Repeat all entries below exactly as shown.

----------

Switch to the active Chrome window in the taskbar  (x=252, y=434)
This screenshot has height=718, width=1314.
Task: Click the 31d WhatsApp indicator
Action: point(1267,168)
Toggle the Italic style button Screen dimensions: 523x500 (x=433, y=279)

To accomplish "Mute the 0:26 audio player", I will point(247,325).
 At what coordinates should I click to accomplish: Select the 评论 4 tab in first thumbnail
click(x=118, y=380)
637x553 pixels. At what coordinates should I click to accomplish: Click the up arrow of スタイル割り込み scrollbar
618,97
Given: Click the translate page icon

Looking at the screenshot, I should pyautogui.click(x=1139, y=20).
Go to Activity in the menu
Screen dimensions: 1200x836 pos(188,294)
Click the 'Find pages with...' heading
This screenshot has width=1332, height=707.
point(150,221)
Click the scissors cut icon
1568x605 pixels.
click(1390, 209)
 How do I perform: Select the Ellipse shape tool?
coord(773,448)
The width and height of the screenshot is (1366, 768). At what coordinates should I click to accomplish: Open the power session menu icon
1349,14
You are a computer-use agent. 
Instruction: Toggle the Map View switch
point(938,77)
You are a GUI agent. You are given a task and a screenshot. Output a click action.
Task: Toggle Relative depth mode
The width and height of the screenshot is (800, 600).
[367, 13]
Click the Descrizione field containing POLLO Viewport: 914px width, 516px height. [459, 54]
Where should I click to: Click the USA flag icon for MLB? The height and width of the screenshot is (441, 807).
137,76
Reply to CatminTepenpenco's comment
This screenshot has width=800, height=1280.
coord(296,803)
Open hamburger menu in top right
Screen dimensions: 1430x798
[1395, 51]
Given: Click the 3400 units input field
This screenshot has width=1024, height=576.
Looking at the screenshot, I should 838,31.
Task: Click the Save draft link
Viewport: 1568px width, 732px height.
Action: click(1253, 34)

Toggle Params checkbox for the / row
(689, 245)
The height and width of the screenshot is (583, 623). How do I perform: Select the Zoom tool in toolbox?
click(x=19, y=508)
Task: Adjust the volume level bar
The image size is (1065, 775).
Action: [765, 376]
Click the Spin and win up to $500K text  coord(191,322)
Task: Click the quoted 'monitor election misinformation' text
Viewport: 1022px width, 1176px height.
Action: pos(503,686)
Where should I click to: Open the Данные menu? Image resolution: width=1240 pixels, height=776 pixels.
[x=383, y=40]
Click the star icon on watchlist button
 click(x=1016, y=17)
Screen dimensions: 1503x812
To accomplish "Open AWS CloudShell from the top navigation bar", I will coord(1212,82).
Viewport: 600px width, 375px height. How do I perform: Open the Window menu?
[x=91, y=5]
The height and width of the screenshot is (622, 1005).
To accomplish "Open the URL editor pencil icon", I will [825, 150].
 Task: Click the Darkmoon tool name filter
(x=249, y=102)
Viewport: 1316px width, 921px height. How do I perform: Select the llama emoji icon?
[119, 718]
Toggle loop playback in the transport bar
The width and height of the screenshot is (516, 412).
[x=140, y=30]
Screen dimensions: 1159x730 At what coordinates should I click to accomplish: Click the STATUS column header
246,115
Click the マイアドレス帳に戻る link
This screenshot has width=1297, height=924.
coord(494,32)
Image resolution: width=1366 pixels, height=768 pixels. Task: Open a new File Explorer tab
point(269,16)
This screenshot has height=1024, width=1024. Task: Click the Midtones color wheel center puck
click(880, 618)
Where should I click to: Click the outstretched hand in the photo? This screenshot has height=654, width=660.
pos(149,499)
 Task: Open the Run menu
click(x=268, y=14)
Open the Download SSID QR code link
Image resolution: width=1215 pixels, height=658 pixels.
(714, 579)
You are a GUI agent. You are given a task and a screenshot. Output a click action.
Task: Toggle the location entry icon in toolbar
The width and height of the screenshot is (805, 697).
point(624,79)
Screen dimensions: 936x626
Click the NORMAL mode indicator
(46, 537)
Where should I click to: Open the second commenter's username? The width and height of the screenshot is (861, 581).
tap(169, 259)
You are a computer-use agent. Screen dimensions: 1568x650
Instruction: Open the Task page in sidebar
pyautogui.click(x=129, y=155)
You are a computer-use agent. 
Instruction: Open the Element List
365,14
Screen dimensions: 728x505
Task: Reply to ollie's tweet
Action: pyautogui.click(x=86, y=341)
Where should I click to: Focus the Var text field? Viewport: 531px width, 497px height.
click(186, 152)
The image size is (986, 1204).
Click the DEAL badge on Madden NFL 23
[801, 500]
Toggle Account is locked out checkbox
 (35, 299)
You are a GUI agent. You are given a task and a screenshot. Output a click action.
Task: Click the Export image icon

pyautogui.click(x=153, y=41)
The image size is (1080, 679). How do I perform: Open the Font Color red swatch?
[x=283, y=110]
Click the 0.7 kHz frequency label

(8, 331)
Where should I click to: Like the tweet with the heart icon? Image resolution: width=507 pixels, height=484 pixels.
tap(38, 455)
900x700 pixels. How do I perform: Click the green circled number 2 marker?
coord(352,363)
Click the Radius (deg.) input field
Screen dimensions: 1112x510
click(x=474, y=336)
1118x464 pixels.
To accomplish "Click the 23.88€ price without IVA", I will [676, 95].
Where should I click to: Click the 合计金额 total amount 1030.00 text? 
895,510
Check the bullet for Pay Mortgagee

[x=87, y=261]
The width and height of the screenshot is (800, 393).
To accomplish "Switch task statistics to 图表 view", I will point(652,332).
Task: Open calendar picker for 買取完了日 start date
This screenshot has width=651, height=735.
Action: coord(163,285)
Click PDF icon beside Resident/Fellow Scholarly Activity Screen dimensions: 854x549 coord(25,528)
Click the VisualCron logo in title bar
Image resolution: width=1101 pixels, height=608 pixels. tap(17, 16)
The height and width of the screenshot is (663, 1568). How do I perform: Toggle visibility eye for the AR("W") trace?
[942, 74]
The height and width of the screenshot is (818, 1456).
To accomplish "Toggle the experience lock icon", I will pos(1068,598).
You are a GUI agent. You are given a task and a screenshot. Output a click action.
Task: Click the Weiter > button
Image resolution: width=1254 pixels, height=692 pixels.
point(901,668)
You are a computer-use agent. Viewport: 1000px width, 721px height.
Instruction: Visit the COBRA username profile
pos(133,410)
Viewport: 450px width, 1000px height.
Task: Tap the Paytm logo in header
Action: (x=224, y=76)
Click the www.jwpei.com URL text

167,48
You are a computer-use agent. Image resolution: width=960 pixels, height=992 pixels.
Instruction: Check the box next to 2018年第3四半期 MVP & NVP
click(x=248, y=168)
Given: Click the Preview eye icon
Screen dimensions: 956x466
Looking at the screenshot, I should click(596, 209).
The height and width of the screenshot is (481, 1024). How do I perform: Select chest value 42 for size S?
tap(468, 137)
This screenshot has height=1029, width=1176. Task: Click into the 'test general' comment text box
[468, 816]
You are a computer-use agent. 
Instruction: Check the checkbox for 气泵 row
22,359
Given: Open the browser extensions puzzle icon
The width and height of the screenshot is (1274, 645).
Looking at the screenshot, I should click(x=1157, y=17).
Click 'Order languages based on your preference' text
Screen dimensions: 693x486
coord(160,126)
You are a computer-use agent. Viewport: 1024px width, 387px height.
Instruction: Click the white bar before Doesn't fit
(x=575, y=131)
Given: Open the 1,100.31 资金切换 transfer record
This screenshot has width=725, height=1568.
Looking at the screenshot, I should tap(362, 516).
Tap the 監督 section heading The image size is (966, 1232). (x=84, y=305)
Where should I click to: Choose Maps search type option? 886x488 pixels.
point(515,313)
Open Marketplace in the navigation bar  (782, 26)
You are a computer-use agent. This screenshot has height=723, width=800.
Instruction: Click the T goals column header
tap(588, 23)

----------

Reply:
Switch to the active Chrome window in the taskbar  (x=252, y=434)
This screenshot has height=718, width=1314.
Task: Click the 31d WhatsApp indicator
Action: point(1267,168)
Toggle the Italic style button Screen dimensions: 523x500 (x=433, y=279)

To accomplish "Mute the 0:26 audio player", I will point(247,325).
 At what coordinates should I click to accomplish: Select the 评论 4 tab in first thumbnail
click(x=118, y=380)
637x553 pixels. At what coordinates should I click to accomplish: Click the up arrow of スタイル割り込み scrollbar
618,97
Given: Click the translate page icon

Looking at the screenshot, I should pyautogui.click(x=1139, y=20).
Go to Activity in the menu
Screen dimensions: 1200x836 pos(188,294)
Click the 'Find pages with...' heading
This screenshot has width=1332, height=707.
point(150,221)
Click the scissors cut icon
1568x605 pixels.
click(1390, 209)
 How do I perform: Select the Ellipse shape tool?
coord(773,448)
The width and height of the screenshot is (1366, 768). At what coordinates should I click to accomplish: Open the power session menu icon
1349,14
You are a computer-use agent. 
Instruction: Toggle the Map View switch
point(938,77)
You are a GUI agent. You are given a task and a screenshot. Output a click action.
Task: Toggle Relative depth mode
The width and height of the screenshot is (800, 600).
[367, 13]
Click the Descrizione field containing POLLO Viewport: 914px width, 516px height. [459, 54]
Where should I click to: Click the USA flag icon for MLB? The height and width of the screenshot is (441, 807).
137,76
Reply to CatminTepenpenco's comment
This screenshot has width=800, height=1280.
coord(296,803)
Open hamburger menu in top right
Screen dimensions: 1430x798
[1395, 51]
Given: Click the 3400 units input field
This screenshot has width=1024, height=576.
Looking at the screenshot, I should 838,31.
Task: Click the Save draft link
Viewport: 1568px width, 732px height.
Action: click(1253, 34)

Toggle Params checkbox for the / row
(689, 245)
The height and width of the screenshot is (583, 623). How do I perform: Select the Zoom tool in toolbox?
click(x=19, y=508)
Task: Adjust the volume level bar
The image size is (1065, 775).
Action: [765, 376]
Click the Spin and win up to $500K text  coord(191,322)
Task: Click the quoted 'monitor election misinformation' text
Viewport: 1022px width, 1176px height.
Action: pos(503,686)
Where should I click to: Open the Данные menu? Image resolution: width=1240 pixels, height=776 pixels.
[x=383, y=40]
Click the star icon on watchlist button
 click(x=1016, y=17)
Screen dimensions: 1503x812
To accomplish "Open AWS CloudShell from the top navigation bar", I will coord(1212,82).
Viewport: 600px width, 375px height. How do I perform: Open the Window menu?
[x=91, y=5]
The height and width of the screenshot is (622, 1005).
To accomplish "Open the URL editor pencil icon", I will [825, 150].
 Task: Click the Darkmoon tool name filter
(x=249, y=102)
Viewport: 1316px width, 921px height. How do I perform: Select the llama emoji icon?
[119, 718]
Toggle loop playback in the transport bar
The width and height of the screenshot is (516, 412).
[x=140, y=30]
Screen dimensions: 1159x730 At what coordinates should I click to accomplish: Click the STATUS column header
246,115
Click the マイアドレス帳に戻る link
This screenshot has width=1297, height=924.
coord(494,32)
Image resolution: width=1366 pixels, height=768 pixels. Task: Open a new File Explorer tab
point(269,16)
This screenshot has height=1024, width=1024. Task: Click the Midtones color wheel center puck
click(880, 618)
Where should I click to: Click the outstretched hand in the photo? This screenshot has height=654, width=660.
pos(149,499)
 Task: Open the Run menu
click(x=268, y=14)
Open the Download SSID QR code link
Image resolution: width=1215 pixels, height=658 pixels.
(714, 579)
You are a GUI agent. You are given a task and a screenshot. Output a click action.
Task: Toggle the location entry icon in toolbar
The width and height of the screenshot is (805, 697).
point(624,79)
Screen dimensions: 936x626
Click the NORMAL mode indicator
(46, 537)
Where should I click to: Open the second commenter's username? The width and height of the screenshot is (861, 581).
tap(169, 259)
You are a computer-use agent. Screen dimensions: 1568x650
Instruction: Open the Task page in sidebar
pyautogui.click(x=129, y=155)
You are a computer-use agent. 
Instruction: Open the Element List
365,14
Screen dimensions: 728x505
Task: Reply to ollie's tweet
Action: pyautogui.click(x=86, y=341)
Where should I click to: Focus the Var text field? Viewport: 531px width, 497px height.
click(186, 152)
The image size is (986, 1204).
Click the DEAL badge on Madden NFL 23
[801, 500]
Toggle Account is locked out checkbox
 (35, 299)
You are a GUI agent. You are given a task and a screenshot. Output a click action.
Task: Click the Export image icon

pyautogui.click(x=153, y=41)
The image size is (1080, 679). How do I perform: Open the Font Color red swatch?
[x=283, y=110]
Click the 0.7 kHz frequency label

(8, 331)
Where should I click to: Like the tweet with the heart icon? Image resolution: width=507 pixels, height=484 pixels.
tap(38, 455)
900x700 pixels. How do I perform: Click the green circled number 2 marker?
coord(352,363)
Click the Radius (deg.) input field
Screen dimensions: 1112x510
click(x=474, y=336)
1118x464 pixels.
To accomplish "Click the 23.88€ price without IVA", I will [676, 95].
Where should I click to: Click the 合计金额 total amount 1030.00 text? 
895,510
Check the bullet for Pay Mortgagee

[x=87, y=261]
The width and height of the screenshot is (800, 393).
To accomplish "Switch task statistics to 图表 view", I will point(652,332).
Task: Open calendar picker for 買取完了日 start date
This screenshot has width=651, height=735.
Action: coord(163,285)
Click PDF icon beside Resident/Fellow Scholarly Activity Screen dimensions: 854x549 coord(25,528)
Click the VisualCron logo in title bar
Image resolution: width=1101 pixels, height=608 pixels. tap(17, 16)
The height and width of the screenshot is (663, 1568). How do I perform: Toggle visibility eye for the AR("W") trace?
[942, 74]
The height and width of the screenshot is (818, 1456).
To accomplish "Toggle the experience lock icon", I will pos(1068,598).
You are a GUI agent. You are given a task and a screenshot. Output a click action.
Task: Click the Weiter > button
Image resolution: width=1254 pixels, height=692 pixels.
point(901,668)
You are a computer-use agent. Viewport: 1000px width, 721px height.
Instruction: Visit the COBRA username profile
pos(133,410)
Viewport: 450px width, 1000px height.
Task: Tap the Paytm logo in header
Action: (x=224, y=76)
Click the www.jwpei.com URL text

167,48
You are a computer-use agent. Image resolution: width=960 pixels, height=992 pixels.
Instruction: Check the box next to 2018年第3四半期 MVP & NVP
click(x=248, y=168)
Given: Click the Preview eye icon
Screen dimensions: 956x466
Looking at the screenshot, I should click(596, 209).
The height and width of the screenshot is (481, 1024). How do I perform: Select chest value 42 for size S?
tap(468, 137)
This screenshot has height=1029, width=1176. Task: Click into the 'test general' comment text box
[468, 816]
You are a computer-use agent. 
Instruction: Check the checkbox for 气泵 row
22,359
Given: Open the browser extensions puzzle icon
The width and height of the screenshot is (1274, 645).
Looking at the screenshot, I should click(x=1157, y=17).
Click 'Order languages based on your preference' text
Screen dimensions: 693x486
coord(160,126)
You are a computer-use agent. Viewport: 1024px width, 387px height.
Instruction: Click the white bar before Doesn't fit
(x=575, y=131)
Given: Open the 1,100.31 资金切换 transfer record
This screenshot has width=725, height=1568.
Looking at the screenshot, I should tap(362, 516).
Tap the 監督 section heading The image size is (966, 1232). (x=84, y=305)
Where should I click to: Choose Maps search type option? 886x488 pixels.
point(515,313)
Open Marketplace in the navigation bar  (782, 26)
You are a computer-use agent. This screenshot has height=723, width=800.
Instruction: Click the T goals column header
tap(588, 23)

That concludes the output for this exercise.